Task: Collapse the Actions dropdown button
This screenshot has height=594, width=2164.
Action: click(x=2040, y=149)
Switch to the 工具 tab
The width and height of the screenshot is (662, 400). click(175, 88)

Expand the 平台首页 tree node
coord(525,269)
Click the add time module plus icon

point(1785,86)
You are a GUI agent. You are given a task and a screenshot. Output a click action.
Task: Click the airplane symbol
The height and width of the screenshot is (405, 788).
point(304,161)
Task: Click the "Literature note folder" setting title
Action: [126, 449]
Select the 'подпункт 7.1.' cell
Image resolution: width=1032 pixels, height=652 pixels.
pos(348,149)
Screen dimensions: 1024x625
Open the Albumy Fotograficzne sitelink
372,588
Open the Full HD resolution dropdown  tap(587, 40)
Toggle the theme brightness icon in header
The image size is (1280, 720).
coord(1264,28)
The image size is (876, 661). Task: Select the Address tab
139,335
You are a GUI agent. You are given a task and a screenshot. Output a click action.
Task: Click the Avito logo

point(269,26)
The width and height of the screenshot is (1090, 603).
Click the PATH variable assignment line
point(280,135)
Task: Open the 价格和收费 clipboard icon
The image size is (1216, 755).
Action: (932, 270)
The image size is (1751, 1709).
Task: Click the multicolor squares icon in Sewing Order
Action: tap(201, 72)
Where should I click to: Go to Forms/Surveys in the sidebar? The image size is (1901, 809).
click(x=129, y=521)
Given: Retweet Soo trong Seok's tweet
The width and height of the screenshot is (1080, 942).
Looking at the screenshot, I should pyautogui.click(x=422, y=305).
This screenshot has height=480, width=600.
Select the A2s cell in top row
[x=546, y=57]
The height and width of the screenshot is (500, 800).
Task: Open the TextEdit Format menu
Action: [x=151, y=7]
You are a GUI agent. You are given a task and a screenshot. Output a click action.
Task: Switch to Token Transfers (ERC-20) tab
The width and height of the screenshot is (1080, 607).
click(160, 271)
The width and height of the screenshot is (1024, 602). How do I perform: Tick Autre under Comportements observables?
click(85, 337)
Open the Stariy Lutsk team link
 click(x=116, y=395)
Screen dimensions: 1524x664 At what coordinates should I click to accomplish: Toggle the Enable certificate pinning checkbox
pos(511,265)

···

Exercise aim.
Repeat every record exactly as written, please.

Exercise response.
Task: Collapse the Actions dropdown button
This screenshot has height=594, width=2164.
Action: click(x=2040, y=149)
Switch to the 工具 tab
The width and height of the screenshot is (662, 400). click(175, 88)

Expand the 平台首页 tree node
coord(525,269)
Click the add time module plus icon

point(1785,86)
You are a GUI agent. You are given a task and a screenshot. Output a click action.
Task: Click the airplane symbol
The height and width of the screenshot is (405, 788).
point(304,161)
Task: Click the "Literature note folder" setting title
Action: [126, 449]
Select the 'подпункт 7.1.' cell
Image resolution: width=1032 pixels, height=652 pixels.
pos(348,149)
Screen dimensions: 1024x625
Open the Albumy Fotograficzne sitelink
372,588
Open the Full HD resolution dropdown  tap(587, 40)
Toggle the theme brightness icon in header
The image size is (1280, 720).
coord(1264,28)
The image size is (876, 661). Task: Select the Address tab
139,335
You are a GUI agent. You are given a task and a screenshot. Output a click action.
Task: Click the Avito logo

point(269,26)
The width and height of the screenshot is (1090, 603).
Click the PATH variable assignment line
point(280,135)
Task: Open the 价格和收费 clipboard icon
The image size is (1216, 755).
Action: (932, 270)
The image size is (1751, 1709).
Task: Click the multicolor squares icon in Sewing Order
Action: tap(201, 72)
Where should I click to: Go to Forms/Surveys in the sidebar? The image size is (1901, 809).
click(x=129, y=521)
Given: Retweet Soo trong Seok's tweet
The width and height of the screenshot is (1080, 942).
Looking at the screenshot, I should pyautogui.click(x=422, y=305).
This screenshot has height=480, width=600.
Select the A2s cell in top row
[x=546, y=57]
The height and width of the screenshot is (500, 800).
Task: Open the TextEdit Format menu
Action: [x=151, y=7]
You are a GUI agent. You are given a task and a screenshot. Output a click action.
Task: Switch to Token Transfers (ERC-20) tab
The width and height of the screenshot is (1080, 607).
click(160, 271)
The width and height of the screenshot is (1024, 602). How do I perform: Tick Autre under Comportements observables?
click(85, 337)
Open the Stariy Lutsk team link
 click(x=116, y=395)
Screen dimensions: 1524x664 At what coordinates should I click to accomplish: Toggle the Enable certificate pinning checkbox
pos(511,265)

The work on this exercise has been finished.